EN LAS ÚLTIMAS SEMANAS SE HA INformado de personas que recuperaron su libertad por vencimiento de términos. Algunos hablan de impunidad y otros piden una revisión del sistema acusatorio para evitar que decisiones como esas se repitan.
La detención preventiva no es una sanción; por eso, el hecho de que alguien esté libre mientras un juez decide si es o no responsable, no significa que el hecho delictivo haya quedado sin pena. En puridad de términos, bien podría afirmarse que lo anormal es que un ciudadano esté detenido semanas, meses e incluso años mientras un juez decide si es o no autor de un crimen; por eso la regla general debe ser la de adelantar procesos penales sin privar de la libertad a los sindicados.

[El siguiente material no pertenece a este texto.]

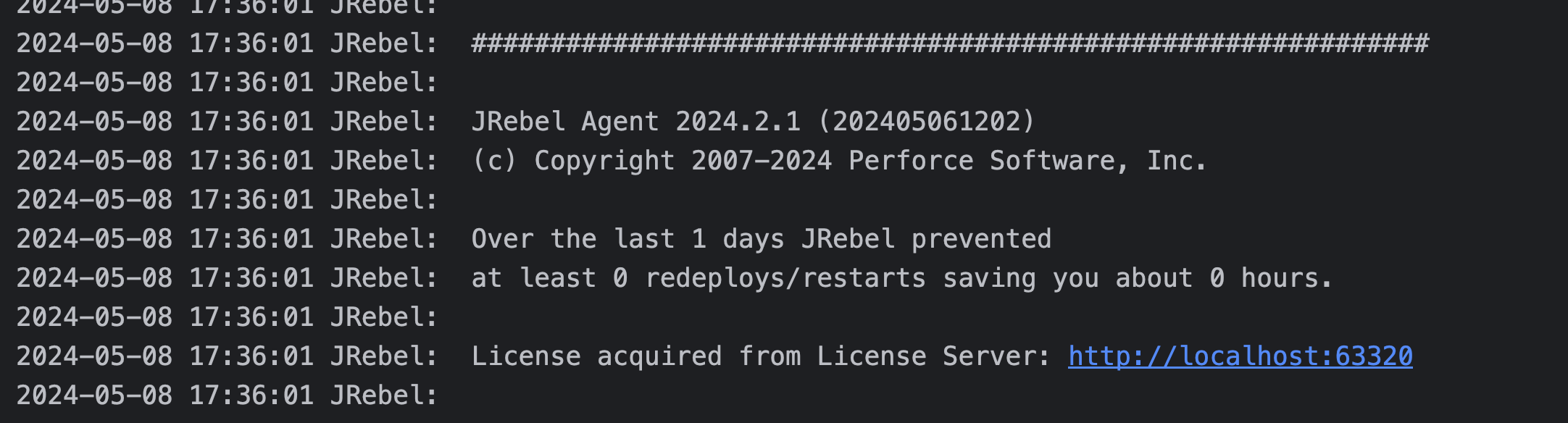Click the 'at least 0' text
The width and height of the screenshot is (1568, 423).
[550, 278]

Sin embargo, como en algunos casos existe la posibilidad de que el procesado aproveche que no está en prisión para huir de las autoridades, atentar contra las víctimas o manipular las pruebas, la ley prevé que se pueda detener a alguien mientras se lo juzga. Pero esa privación de la libertad no es una pena; es una medida preventiva que tiene como única finalidad evitar que una persona huya, que agreda a las víctimas o que altere el material probatorio. Si el juez considera que no se presenta ninguno de esos peligros, puede omitir la detención del procesado, sin que ello pueda calificarse como impunidad.

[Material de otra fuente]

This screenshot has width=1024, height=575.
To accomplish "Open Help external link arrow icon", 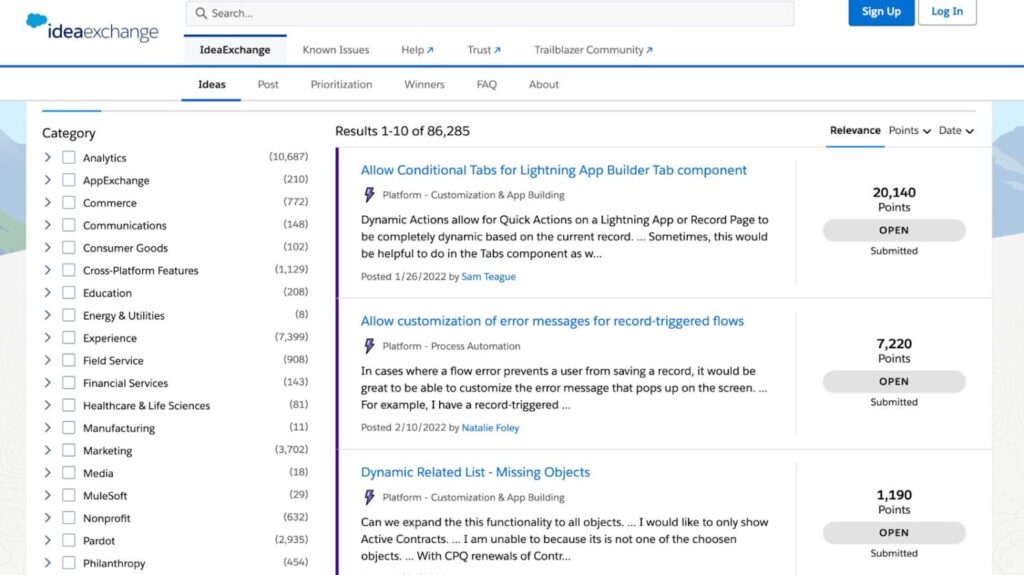I will [x=430, y=50].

No voy a opinar sobre los casos concretos que han sido objeto de atención mediática, porque sin conocer detalles de los mismos, me parece cuando menos una imprudencia. Pero desde un punto de vista puramente teórico sí puedo hacer algunas precisiones. Si el vencimiento de términos ocurre en la fase de juzgamiento y es atribuible a los defensores, los jueces tienen la potestad de negarla. Si la excarcelación ocurre cuando el caso está en manos de un fiscal, es difícil hablar de maniobras dilatorias, porque en esa fase procesal la potestad de los defensores para realizar peticiones que entraben la investigación es muy limitada; en esta hipótesis el vencimiento de términos puede obedecer a que la Fiscalía no dispuso del tiempo suficiente para formular la acusación, y eso demostraría fallas en el funcionamiento de esa entidad.
Si la liberación ocurre en la etapa del juicio, pero el vencimiento de términos no puede atribuirse a maniobras dilatorias de la defensa, ello indica que el juez no alcanzó a terminar oportunamente las audiencias; eso puede obedecer a una mala administración de su despacho, a la falta de personal, a retrasos en la labor de auxiliares de la justicia o a la enorme carga procesal que se le haya asignado.
Las anteriores hipótesis explican por qué un procesado puede ser puesto en libertad y ninguna de ellas revela una falla en la concepción del sistema penal acusatorio. Por eso resulta apresurado exigir modificaciones al mismo sin tener claridad sobre las razones que en cada caso condujeron a las excarcelaciones; mucho más preocupante es la propuesta del presidente Uribe de eliminar los términos de detención preventiva porque llevaría, como en Guantánamo, a la indefinida duración de los procesos penales. Contra semejante solución ya se pronunció el célebre marqués de Beccaria en el siglo XVIII.